“We are not the same person we were a moment ago, nor does anything in the universe maintain itself for even an instant.” – Smith, Rodney. Lessons from the Dying (p. 197). Wisdom Publications.

We have the idea that we are the ‘same’ person in some way. Recently I spent an hour with a man who needed to talk about his life.

What struck me, as he discussed his difficult relationships, and his inner reactivity, was that he indiscriminately used the pronoun ‘I’ to cover a multitude of mind-states, as though somehow it was all the same ‘I.’ In what way can the word ‘I’ be said to refer to the same ‘I,’ and in what way not?

I think what is marvellous is that there are moments of lucidity, in which the ‘I’ word is… well, not exactly irrelevant… but that it doesn’t carry its usual baggage – its pretension to give self-representations an air of permanence. These are moments when ‘I’ points to the implicit person; when this person (who I am, as a living, interdependent event) has no conscious representation, and no need of one.

At these times, if I say “I,” it could be from a number of viewpoints. I (the implicit person) could say “I and the Kosmos are one.” That’s one valid use of the ‘I’ word, at that moment. Or, “I am the universe.” These uses denote how I feel my presence to be. Similarly, I could say, “I am hungry.” This refers to the person I am, for whom I have, at that moment, no image, but whose condition (hungry) I know (via a bodily knowing).

In my understanding, the person of my self exists implicitly (and obviously interdependently), even when I am not identified with anything. So, in a state of luminous openness – when confident that I am nothing, I am everything, and that I am a unique person – at that time, I can say, “I am hungry.” That’s a sane and valid use of ‘I’ – to designate the person speaking, who is implicitly present.

How do I know this is healthy? Upon the realisation that this way of speaking was available to me, all kinds of healthy states of mind and body ensued upon this understanding. A peaceful abiding, even in the midst of life’s physical difficulties became possible.

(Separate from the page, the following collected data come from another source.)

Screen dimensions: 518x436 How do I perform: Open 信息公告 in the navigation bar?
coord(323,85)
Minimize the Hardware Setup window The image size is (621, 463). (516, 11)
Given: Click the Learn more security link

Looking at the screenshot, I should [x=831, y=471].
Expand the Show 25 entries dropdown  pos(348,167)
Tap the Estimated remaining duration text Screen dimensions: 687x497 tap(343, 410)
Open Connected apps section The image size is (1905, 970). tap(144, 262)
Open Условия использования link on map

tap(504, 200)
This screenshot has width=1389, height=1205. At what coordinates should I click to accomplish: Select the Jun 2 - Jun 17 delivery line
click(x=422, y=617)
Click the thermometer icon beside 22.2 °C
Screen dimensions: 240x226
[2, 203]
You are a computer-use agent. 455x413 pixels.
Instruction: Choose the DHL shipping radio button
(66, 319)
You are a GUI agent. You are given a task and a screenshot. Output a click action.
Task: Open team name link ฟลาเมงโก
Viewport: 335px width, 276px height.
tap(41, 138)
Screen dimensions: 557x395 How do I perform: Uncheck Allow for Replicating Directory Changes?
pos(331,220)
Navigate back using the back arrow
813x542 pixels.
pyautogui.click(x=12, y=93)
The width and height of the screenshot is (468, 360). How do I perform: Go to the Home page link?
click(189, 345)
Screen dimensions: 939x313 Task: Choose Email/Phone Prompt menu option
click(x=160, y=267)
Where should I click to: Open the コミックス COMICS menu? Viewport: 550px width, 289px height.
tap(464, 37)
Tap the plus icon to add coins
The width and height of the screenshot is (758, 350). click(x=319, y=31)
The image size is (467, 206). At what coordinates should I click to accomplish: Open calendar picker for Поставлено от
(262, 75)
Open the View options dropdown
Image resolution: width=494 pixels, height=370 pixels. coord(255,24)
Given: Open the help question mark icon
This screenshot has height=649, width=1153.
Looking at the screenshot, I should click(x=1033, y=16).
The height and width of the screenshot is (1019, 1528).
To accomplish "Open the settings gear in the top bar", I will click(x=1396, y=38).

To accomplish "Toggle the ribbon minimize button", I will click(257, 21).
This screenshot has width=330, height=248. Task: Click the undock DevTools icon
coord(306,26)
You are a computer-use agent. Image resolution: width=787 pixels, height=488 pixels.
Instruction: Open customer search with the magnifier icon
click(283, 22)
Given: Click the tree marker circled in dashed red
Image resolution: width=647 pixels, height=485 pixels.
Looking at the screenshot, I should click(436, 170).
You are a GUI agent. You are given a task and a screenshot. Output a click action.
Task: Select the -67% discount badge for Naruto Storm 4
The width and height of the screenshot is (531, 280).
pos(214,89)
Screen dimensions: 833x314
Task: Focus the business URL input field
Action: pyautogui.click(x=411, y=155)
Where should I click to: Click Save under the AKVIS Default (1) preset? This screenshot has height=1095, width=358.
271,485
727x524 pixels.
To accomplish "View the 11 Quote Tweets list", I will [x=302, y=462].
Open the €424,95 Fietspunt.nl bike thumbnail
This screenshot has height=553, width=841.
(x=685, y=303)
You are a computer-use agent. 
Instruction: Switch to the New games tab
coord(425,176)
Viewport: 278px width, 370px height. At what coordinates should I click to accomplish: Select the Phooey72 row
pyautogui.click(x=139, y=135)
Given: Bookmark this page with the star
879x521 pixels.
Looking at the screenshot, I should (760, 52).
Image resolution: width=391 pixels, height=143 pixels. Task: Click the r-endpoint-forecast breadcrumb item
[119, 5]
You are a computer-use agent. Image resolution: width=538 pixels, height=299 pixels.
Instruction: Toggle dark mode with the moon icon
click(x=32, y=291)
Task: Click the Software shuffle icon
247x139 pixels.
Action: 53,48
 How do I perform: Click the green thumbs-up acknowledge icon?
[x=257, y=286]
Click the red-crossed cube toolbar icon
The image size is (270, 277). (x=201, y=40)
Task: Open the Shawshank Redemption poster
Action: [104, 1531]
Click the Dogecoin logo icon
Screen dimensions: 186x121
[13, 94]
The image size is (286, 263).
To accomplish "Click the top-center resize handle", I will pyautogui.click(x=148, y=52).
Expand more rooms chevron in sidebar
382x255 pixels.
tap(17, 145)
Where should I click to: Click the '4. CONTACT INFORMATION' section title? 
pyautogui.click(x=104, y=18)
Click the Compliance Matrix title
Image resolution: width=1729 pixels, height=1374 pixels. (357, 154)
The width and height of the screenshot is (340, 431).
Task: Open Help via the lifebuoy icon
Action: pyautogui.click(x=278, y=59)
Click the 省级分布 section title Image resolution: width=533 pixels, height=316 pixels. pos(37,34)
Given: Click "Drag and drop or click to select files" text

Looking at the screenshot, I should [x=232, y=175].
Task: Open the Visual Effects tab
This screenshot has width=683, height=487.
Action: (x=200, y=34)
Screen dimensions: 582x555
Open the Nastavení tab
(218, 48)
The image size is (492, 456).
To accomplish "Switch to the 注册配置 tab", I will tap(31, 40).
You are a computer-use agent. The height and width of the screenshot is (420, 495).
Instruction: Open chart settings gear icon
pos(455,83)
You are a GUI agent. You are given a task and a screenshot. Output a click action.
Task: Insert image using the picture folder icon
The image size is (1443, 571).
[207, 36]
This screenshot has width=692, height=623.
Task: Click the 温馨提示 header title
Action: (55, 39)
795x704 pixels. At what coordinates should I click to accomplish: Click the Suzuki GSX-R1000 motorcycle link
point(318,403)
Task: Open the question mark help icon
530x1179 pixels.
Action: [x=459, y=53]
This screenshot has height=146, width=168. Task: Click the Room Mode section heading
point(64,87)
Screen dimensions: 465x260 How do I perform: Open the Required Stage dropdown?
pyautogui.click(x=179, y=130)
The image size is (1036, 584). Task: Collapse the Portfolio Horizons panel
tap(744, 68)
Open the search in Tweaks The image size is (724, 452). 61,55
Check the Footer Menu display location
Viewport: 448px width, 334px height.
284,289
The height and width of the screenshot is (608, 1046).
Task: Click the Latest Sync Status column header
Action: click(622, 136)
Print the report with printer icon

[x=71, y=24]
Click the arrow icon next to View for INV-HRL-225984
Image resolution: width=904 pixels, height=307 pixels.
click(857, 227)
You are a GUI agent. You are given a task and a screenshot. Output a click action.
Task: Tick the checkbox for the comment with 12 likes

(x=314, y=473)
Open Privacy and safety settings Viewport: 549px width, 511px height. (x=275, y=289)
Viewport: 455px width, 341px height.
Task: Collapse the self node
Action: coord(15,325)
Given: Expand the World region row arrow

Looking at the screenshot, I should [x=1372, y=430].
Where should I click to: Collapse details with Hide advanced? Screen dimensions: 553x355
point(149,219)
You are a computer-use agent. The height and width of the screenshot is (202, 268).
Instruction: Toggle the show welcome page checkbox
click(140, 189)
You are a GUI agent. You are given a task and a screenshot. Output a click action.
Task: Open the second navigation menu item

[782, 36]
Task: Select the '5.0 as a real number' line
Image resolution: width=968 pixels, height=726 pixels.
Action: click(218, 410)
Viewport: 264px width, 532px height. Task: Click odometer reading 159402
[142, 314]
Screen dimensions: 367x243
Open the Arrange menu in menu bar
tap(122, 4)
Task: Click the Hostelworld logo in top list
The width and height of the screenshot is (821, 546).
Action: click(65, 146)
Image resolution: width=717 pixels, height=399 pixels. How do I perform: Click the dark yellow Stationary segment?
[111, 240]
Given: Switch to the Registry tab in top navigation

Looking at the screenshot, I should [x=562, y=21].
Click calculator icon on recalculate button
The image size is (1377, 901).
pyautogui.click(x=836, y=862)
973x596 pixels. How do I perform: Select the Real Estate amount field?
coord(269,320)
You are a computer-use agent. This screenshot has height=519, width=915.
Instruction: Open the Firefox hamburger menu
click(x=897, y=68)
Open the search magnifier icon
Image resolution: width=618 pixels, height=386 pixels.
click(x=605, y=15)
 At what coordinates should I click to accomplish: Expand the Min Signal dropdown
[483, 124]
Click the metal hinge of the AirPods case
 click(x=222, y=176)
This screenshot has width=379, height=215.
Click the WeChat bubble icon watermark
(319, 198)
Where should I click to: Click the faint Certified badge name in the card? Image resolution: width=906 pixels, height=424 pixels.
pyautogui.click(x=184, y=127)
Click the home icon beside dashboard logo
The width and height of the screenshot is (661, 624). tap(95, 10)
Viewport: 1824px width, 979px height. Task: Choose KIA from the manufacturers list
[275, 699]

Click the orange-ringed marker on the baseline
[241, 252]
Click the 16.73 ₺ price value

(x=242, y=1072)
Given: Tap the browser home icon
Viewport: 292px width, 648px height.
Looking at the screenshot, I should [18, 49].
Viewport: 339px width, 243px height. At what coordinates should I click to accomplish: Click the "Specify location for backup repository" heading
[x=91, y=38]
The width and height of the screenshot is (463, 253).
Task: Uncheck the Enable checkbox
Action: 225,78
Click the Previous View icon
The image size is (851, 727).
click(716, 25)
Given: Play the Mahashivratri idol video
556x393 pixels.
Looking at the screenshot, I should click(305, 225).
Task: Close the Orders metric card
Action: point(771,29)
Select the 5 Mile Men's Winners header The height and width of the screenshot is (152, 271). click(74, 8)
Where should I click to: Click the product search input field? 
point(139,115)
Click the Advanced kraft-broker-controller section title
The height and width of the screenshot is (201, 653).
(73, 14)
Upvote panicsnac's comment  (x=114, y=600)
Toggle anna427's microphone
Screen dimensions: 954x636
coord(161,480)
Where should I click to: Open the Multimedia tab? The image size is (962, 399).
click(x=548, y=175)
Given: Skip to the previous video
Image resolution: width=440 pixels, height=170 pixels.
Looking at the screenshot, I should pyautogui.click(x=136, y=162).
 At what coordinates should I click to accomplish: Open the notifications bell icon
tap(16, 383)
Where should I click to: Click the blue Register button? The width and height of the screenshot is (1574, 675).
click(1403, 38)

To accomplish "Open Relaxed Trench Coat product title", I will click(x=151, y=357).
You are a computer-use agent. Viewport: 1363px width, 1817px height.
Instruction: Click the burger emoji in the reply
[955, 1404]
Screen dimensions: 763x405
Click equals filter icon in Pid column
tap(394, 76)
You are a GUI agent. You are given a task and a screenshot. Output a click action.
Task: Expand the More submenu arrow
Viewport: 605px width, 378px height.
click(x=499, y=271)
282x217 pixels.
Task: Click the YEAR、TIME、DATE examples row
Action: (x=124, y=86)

I can say “I went to the movies last night.” And, again, I am saying something about the implicit person that I am. The movie has left its imprints, perhaps. This use of ‘I’ is free to use concepts, but will not get used by them; won’t get limited by them. Living organises the concepts, not the concepts organise the living.

But, sometimes, I am not so conscious; and I might say “I hate that movie.” Then, in another unconscious moment, “I hate myself when I hate something like a movie.” What happening here?

The implicit person whom I am, whom I can never find directly, is divided against himself. Upon mindful investigation I might realise that both these ‘I’ states are a part of my self-representation system – they are separate sub-personalities. They are explicit. The ‘I’-use is not pointing back to the implicit sense of the person whom I interdependently am, but to a fixed and much more limited conception of myself. That is, the dynamic patterns of energy of the always implicit person are this time organised by concepts.

This is what struck me as so painful about the conversation with this man. He was attempting to name all these different mind-states as all pointing back to some explicit self, which he called ‘I,’ as though it existed actually, and as though it were the same person each time.

As a result, identified with this or that momentary configuration of body, speech and mind, he got bounced around from configuration to configuration, with no underlying unifying presence.

The suffering as a result of the identification was big, but if I made any little attempt to differentiate the different ‘I’-dentities (Stephen Wolinsky’s term), he acknowledged what I said, for a brief moment, and – bingo! – went back to the same mode of being.

I got the impression that being able to name an explicit continuity (of images) was satisfying, even if it was the satisfaction of a fragmented pseudo-‘I.’